TASK INSTRUCTIONS - Write out the stretch of lines below that begins at the line with "Switch to SK 578 25 SA Fischer tab" and ends at the line with "188x154 pixels.", including both, exactly as given and nothing more.

TASK INPUTS -
_____

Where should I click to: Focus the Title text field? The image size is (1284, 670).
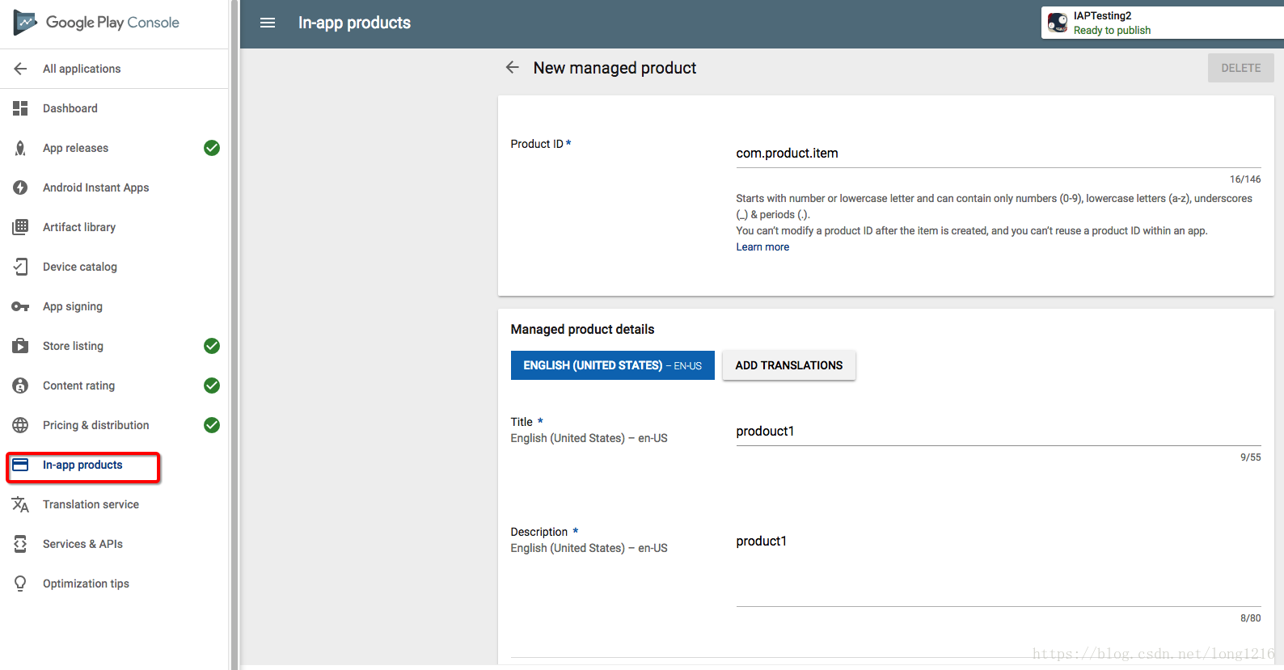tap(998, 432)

_____

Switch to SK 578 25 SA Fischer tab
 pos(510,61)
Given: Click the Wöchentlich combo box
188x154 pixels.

_____

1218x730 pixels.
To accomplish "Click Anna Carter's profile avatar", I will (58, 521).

_____

EXERCISE RESULT -
Switch to SK 578 25 SA Fischer tab
 pos(510,61)
Given: Click the Wöchentlich combo box
188x154 pixels.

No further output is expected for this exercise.